Badan Kepegawaian dan Pengembangan Sumber Daya Manusia (BKPSDM) Kota Pekanbaru pun angkat bicara soal keberadaan oknum ASN yang asyik di kedai kopi dalam jam kerja.
Baca juga: BBKSDA Riau Selidiki Kemunculan Harimau yang Terekam CCTV di Siak, Mangsa Ayam dan Kucing Warga
Baca juga: Teguran Tertulis Hingga TPP Dipotong, ASN Pelalawan Kedapatan Nongkrong di Kedai Kopi Saat Jam Kerja
Mereka menyiapkan sanksi tegas bagi oknum ASN yang tidak disiplin.
Sanksi terberat bagi oknum ASN itu bisa saja terkena pemotongan Tambahan Penghasilan Pegawai (TPP). Oknum ASN terancam sanksi ini ketika berulang kali kedapatan di kedai kopi dalam jam kerja.
Pemotongan tunjangan kinerja dalam sanksi disiplin sedang cukup beragam.
Potongannya sebesar 25 persen untuk enam bulan, sembilan bulan hingga 12 bulan.

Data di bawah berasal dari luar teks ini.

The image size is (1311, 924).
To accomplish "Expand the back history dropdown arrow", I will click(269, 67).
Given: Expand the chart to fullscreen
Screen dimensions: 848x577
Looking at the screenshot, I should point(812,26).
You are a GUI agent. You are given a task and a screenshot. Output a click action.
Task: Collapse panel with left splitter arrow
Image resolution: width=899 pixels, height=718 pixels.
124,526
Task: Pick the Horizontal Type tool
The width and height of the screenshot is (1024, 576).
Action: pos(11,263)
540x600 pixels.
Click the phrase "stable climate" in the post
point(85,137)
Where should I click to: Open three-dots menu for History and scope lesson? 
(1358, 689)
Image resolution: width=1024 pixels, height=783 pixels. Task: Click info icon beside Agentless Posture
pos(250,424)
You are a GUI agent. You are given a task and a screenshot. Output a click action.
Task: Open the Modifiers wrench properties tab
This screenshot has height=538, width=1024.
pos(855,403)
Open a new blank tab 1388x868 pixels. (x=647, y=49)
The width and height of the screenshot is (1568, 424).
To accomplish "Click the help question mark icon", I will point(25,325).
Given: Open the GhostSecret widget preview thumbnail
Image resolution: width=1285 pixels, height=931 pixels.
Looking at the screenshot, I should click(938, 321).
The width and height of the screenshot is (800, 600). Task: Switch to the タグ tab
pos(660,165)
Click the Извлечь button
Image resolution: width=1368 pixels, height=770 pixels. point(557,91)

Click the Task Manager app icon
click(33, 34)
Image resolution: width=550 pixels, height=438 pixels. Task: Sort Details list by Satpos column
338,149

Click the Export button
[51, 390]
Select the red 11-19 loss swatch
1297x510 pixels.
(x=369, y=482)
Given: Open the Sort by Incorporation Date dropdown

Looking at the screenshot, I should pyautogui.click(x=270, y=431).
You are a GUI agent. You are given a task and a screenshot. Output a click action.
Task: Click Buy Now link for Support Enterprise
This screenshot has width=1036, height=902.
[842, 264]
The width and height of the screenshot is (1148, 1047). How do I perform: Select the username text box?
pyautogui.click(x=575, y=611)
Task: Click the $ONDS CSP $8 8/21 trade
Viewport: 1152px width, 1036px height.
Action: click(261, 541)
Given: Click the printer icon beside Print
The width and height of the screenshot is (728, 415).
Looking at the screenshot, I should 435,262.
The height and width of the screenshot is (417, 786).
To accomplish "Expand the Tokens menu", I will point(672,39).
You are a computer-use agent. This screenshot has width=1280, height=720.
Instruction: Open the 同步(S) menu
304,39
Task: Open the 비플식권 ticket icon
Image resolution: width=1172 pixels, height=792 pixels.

"Kalau berulang lagi, dikenalan sanksi hukuman disiplin sedang berupa pemotongan TPP," tegas Kepala BKPSDM melalui Kepala Bidang Penilaian Kinerja Aparatur dan Penghargaan, Rian Juniawan kepada Tribunpekanbaru.com.
Menurutnya, pada tahap awal oknum yang kedapatan asyik di kedai kopi dalam jam kerja akan kena sanksi teguran tertulis dari atasannya.
Ia menegaskan bahwa sanksi disiplin ini tertuang dalam Peraturan Pemerintah No. 94 tahun 2021 tentang Disiplin PNS.
"Kalau tahap awal nantinya ada sanksi disiplin ringan, tapi kalau sering melanggar tentu kita kenakan sanksi disiplin sedang," paparnya.
Pihaknya mengaku siap menindaklanjuti laporan dari warga ketika mendapati ada oknum ASN melakukan pelanggaran disiplin.
Mereka bisa melaporkan ke 0823 6447 9139. (Tribunpekanbaru.com/ Fernando Sikumbang)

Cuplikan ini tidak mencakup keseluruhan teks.